The Midwest has a strong track record of creativity and innovation: sliced bread, improv comedy, the Model T and, best of all, Post-It notes! And now we see that same spirit of innovation being pursued within the utility sector.
In my July 18 blog post, I alluded to the Missouri Public Service Commission’s (PSC) inquiry into emerging issues in utility regulation. Missouri is one of four Midwest states that have, or are undertaking, “utility 2.0” or “utility of the future” exploratory initiatives.
In April, the PSC issued an order (EW-2017-0245) opening a working case to explore five emerging issues:
- The commission’s role in the installation of advanced metering infrastructure (AMI) and topics such as privacy concerns, AMI opt-out provisions, AMI opt-out charges, and other states’ practices;
- Rate design structures, particularly residential time of use rates and inclining block rates, and the effect of various rate designs on energy efficiency and renewable energy;
- The commission’s role in developing Property Assessed Clean Energy (PACE) and Pay as You Save (PAYS) programs;
- The commission’s role in regulating solar energy; and
- The commission’s role promoting a competitive market for plug-in electrical vehicles.
The first three topics have clear implications for the energy efficiency industry. Interested parties submitted written comments and participated in a workshop on May 18. On July 10, the PSC issued a staff report summarizing the comments and testimony received along with recommended next steps on each topic.

→ **SUPPLIED DATA**:
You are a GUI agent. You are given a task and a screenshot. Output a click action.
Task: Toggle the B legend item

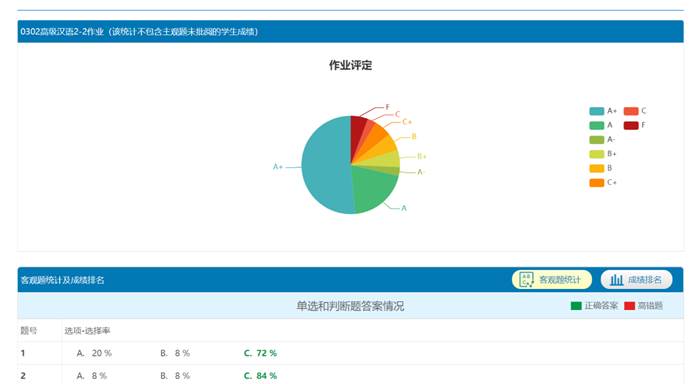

→ **COMPLETE THE FOLLOWING**:
- a) In the passage on Missouri's utility regulation inquiry, what number did the PSC's April order carry?
- b) Carry on the passage about Missouri's inquiry into emerging utility issues, starting after its final sentence.

→ **RESPONSES TO THE TASKS**:
- a) EW-2017-0245

- b)
To date, KCP&L has deployed AMI to more than 90% of its service territory and will continue to roll out AMI. Ameren Missouri is still crafting its position. Staff suggested that the Commission might review the customer notice requirements relevant to AMI as the technology allows for remote disconnects. No additional workshops on this topic are needed at this time.
PACE and PAYS
Stakeholders largely felt that the commission should not be involved in the administration or oversight of PACE programs. Ameren Missouri already has an approved on-bill financing pilot and is conducting a feasibility analysis of the PAYS model. KCP&L is considering how they might collaborate with Ameren Missouri on a PAYS feasibility study, but did not comment on the role that the commission should play in shaping the availability of PACE or PAYS financing programs. Given this feedback and progress of exploration into these financing mechanisms, the staff determined that it is not necessary to hold additional workshops on this topic.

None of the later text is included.